Your phone is already very likely one of the main items in your life, and you probably take it everywhere, feeling naked if you don’t have it. At one point, your phone will probably become your wallet, too, what with the support for banks and even a digital driver’s license.
It’s taking some time before it completely becomes that, for sure, but the next addition to your digital wallet could well be here, and it has your health in mind.
Specifically, it’s that of your health card, with health insurers now able to be supported in the Apple Wallet on the iPhone and Apple Watch, supporting the likes of Bupa, GU Health, Medibank, and NIB, all of which launch now, while HBF will be switched on in August 2021.
That’ll mean you might be able to take one more piece of plastic out of your physical wallet and add it to your digital one, provided you’re carrying an iPhone or an Apple Watch (or both), and it will work when you need to use it at the doctor, dentist, or any other place you pull the health insurance card out.
Essentially, your customer information will be sent to the terminal much like it would with a real card, decrypted by the HICAPS system used by the clinic, and then passed onto a health insurer.
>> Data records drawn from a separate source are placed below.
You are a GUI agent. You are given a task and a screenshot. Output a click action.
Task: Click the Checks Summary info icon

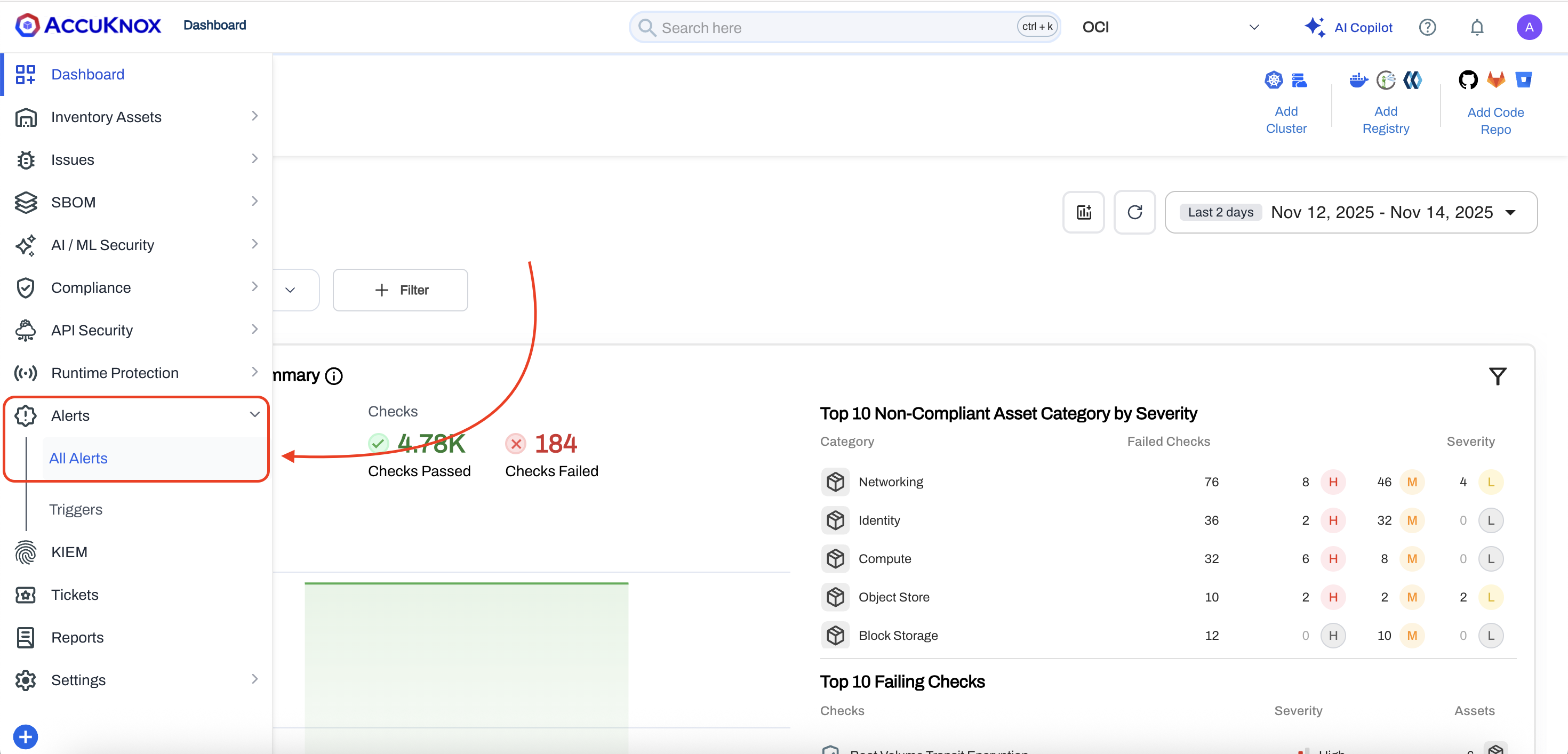333,376
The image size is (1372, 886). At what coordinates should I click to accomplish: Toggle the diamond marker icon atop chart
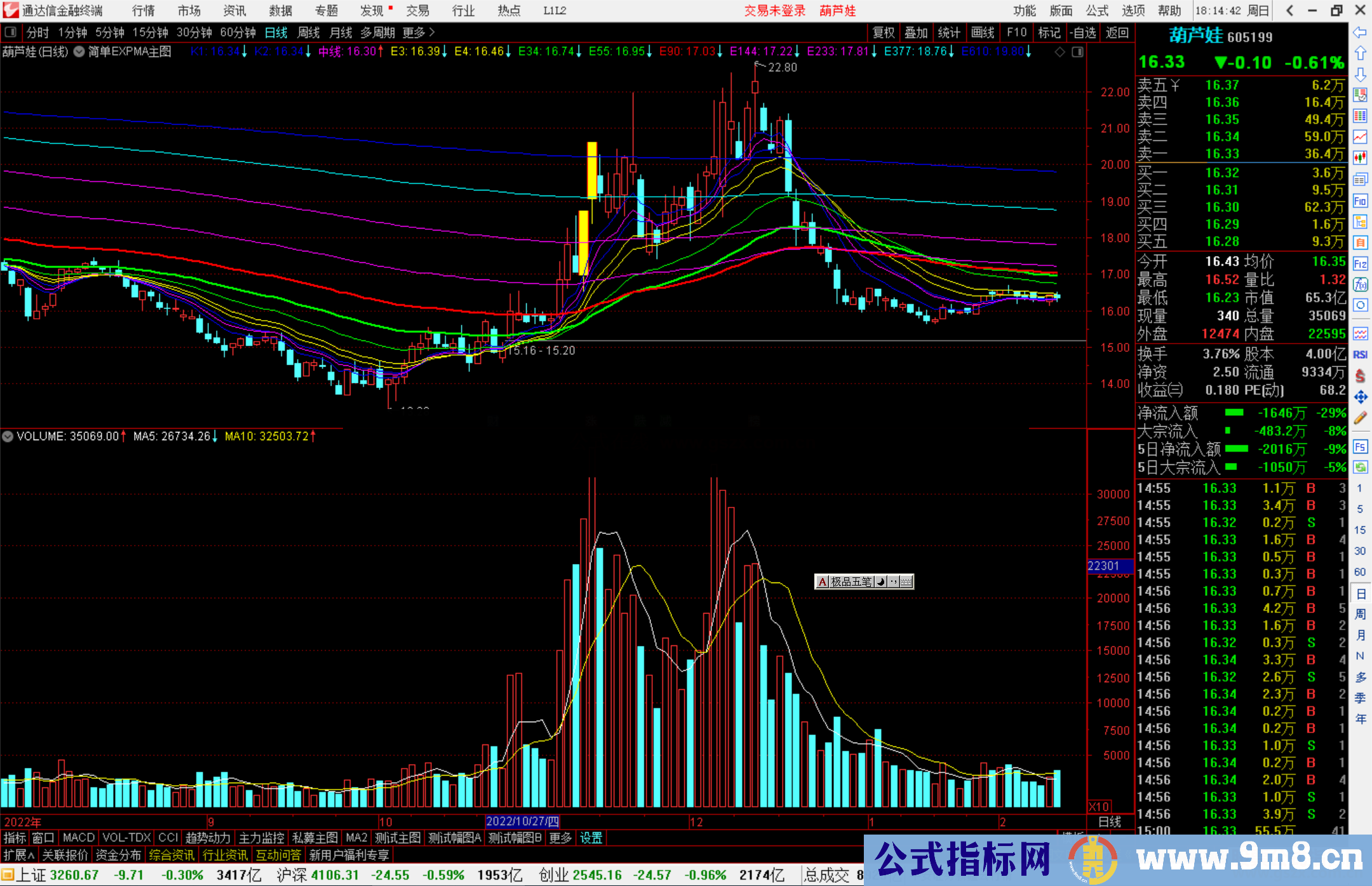click(x=1059, y=52)
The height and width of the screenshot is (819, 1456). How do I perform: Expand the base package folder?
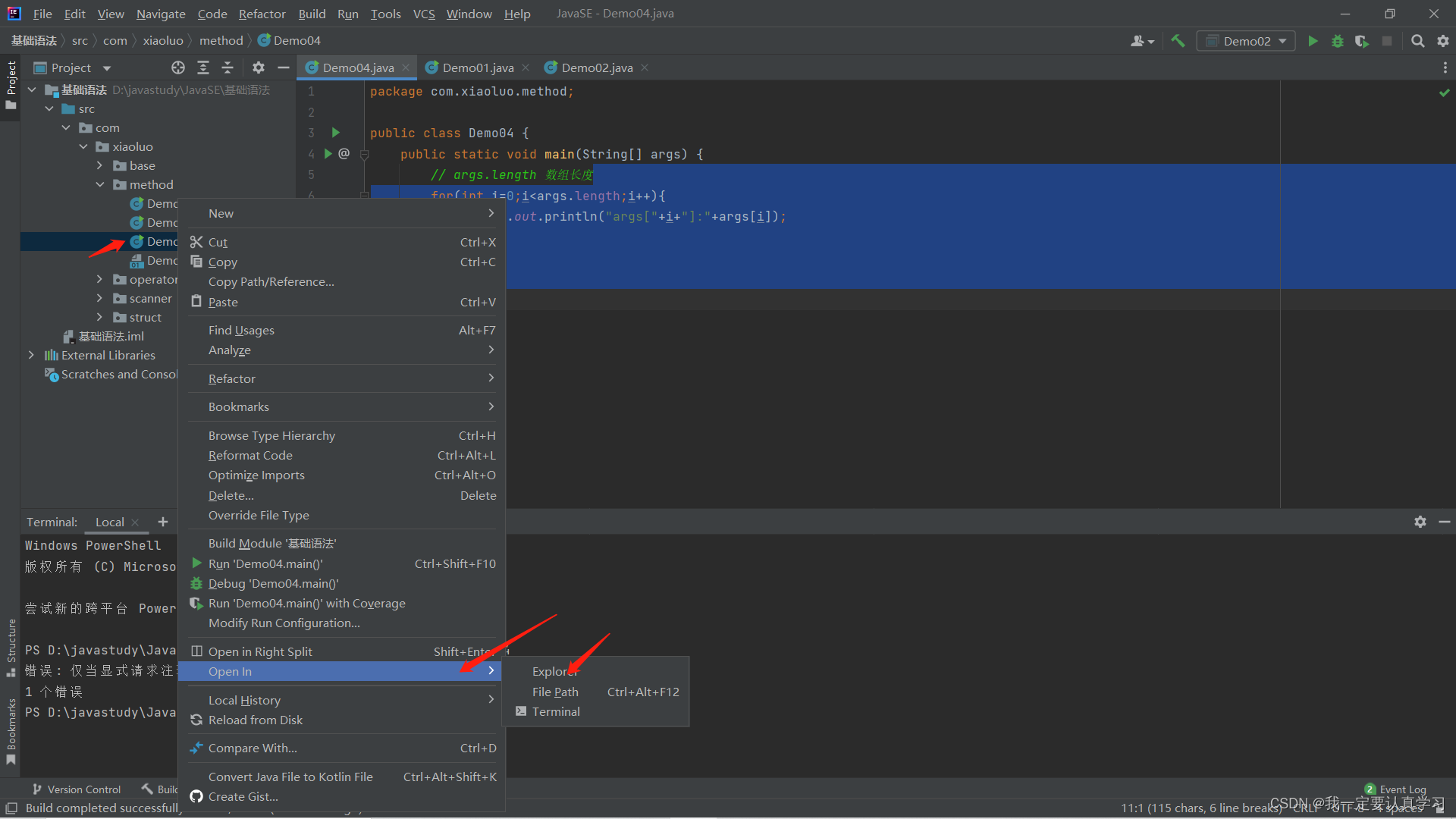pyautogui.click(x=99, y=165)
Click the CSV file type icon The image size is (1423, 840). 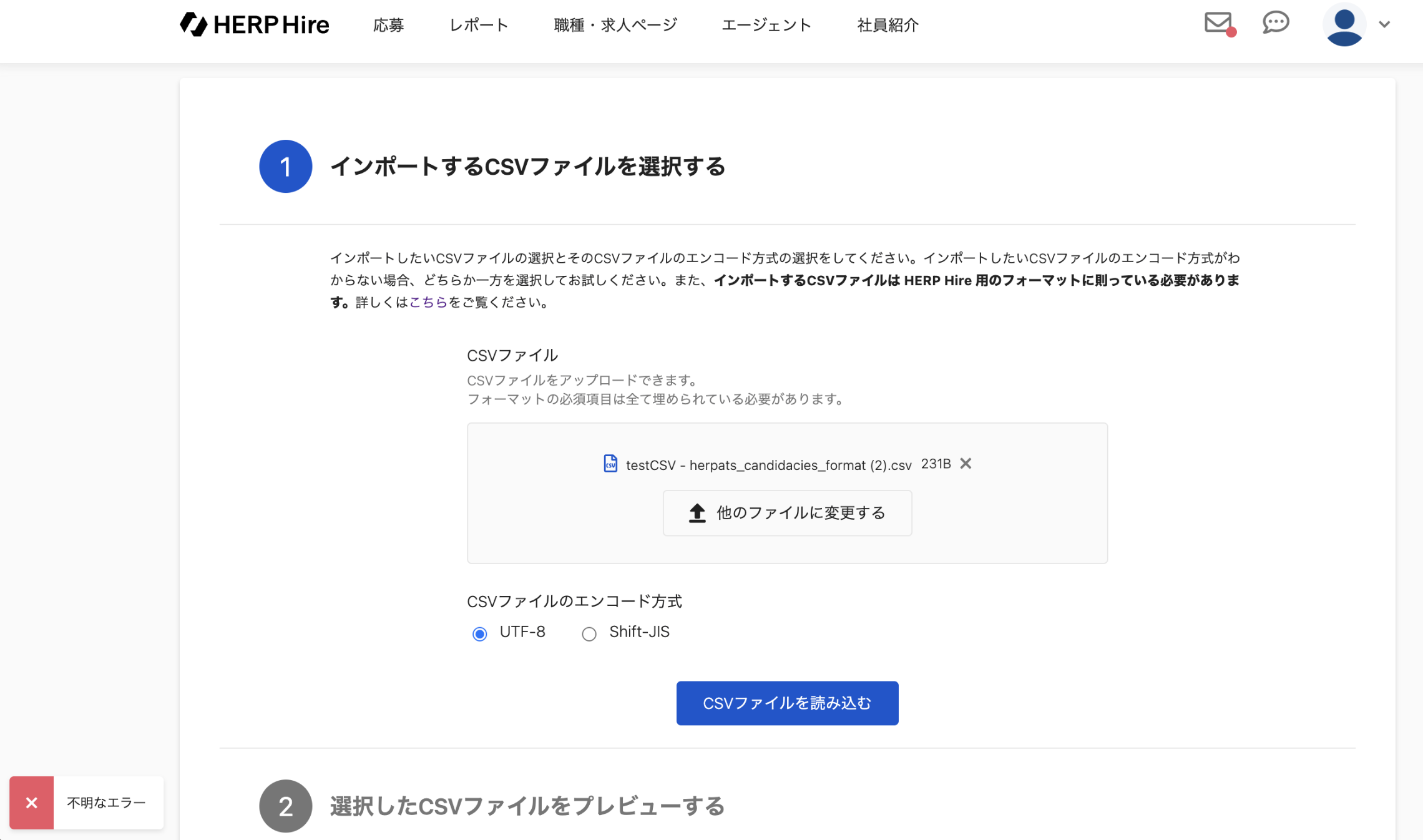[610, 464]
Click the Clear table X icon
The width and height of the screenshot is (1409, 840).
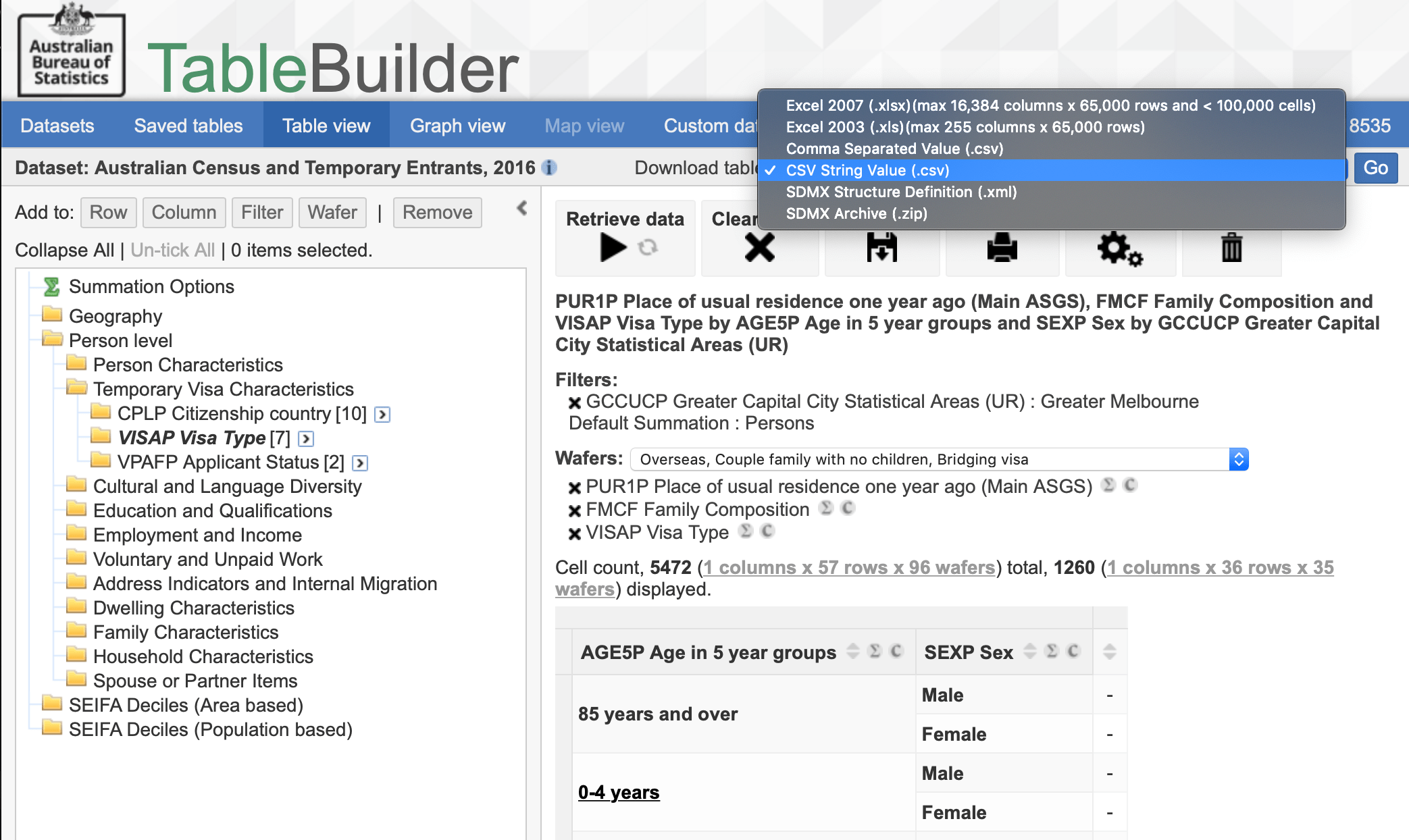(x=759, y=247)
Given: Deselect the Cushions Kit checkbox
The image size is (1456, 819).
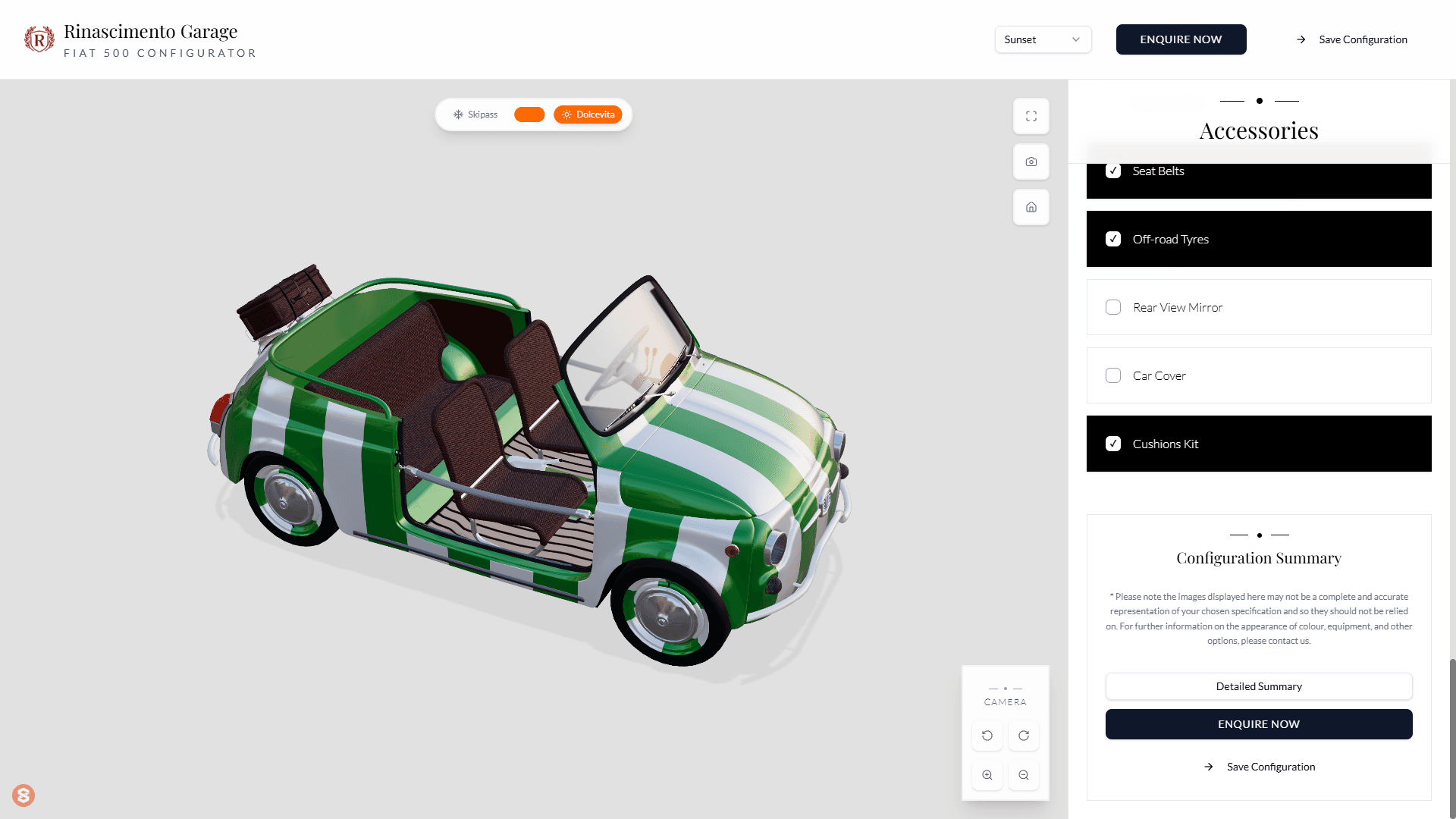Looking at the screenshot, I should pyautogui.click(x=1112, y=444).
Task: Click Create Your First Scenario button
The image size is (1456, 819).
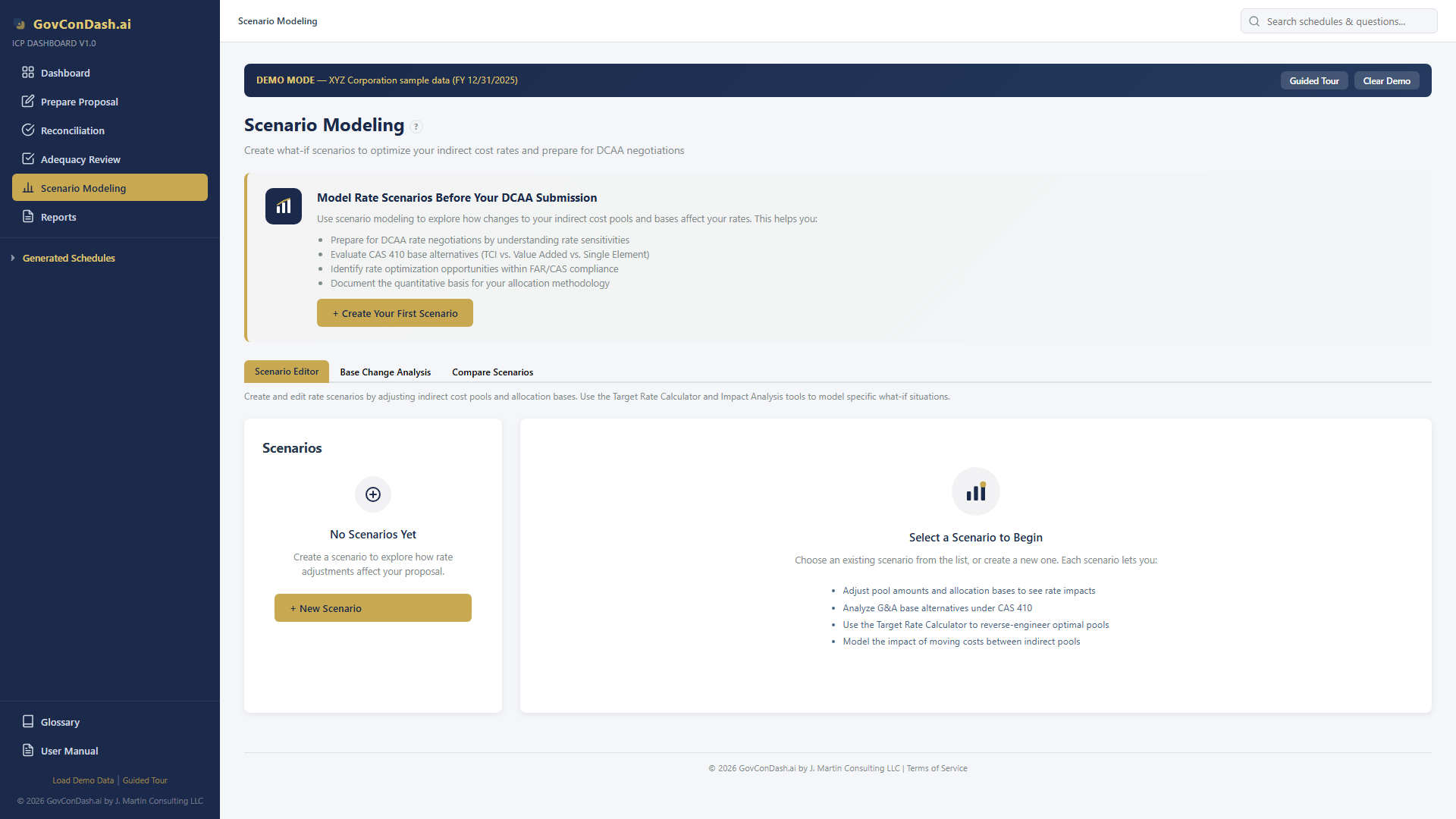Action: coord(395,313)
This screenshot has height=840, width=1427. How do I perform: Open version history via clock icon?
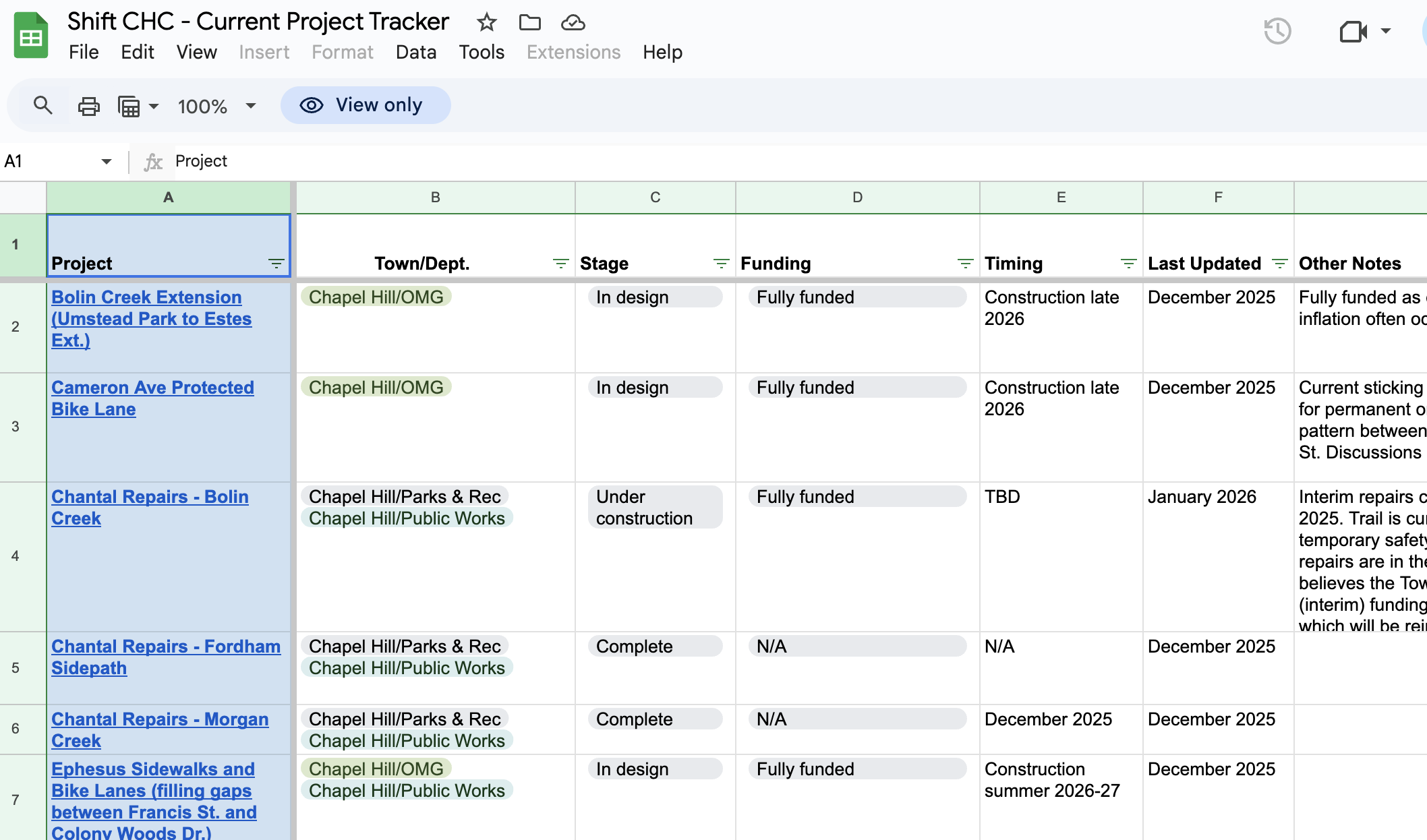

Apple doesn’t see any of the information and doesn’t retain transaction information, so this is basically just a digital representation of your health insurer’s card doing the job that a real card might do.
While the news is good for people with health insurance, it’s unlikely this is rolling out for Medicare, the Australian government’s universal health insurance system.
Medicare doesn’t appear to be supported on Apple Wallet just yet, and much like how Transport for NSW is testing a digital Opal card for Apple Wallet, we suspect Medicare on Apple Wallet is one of those things that might take a little bit of time.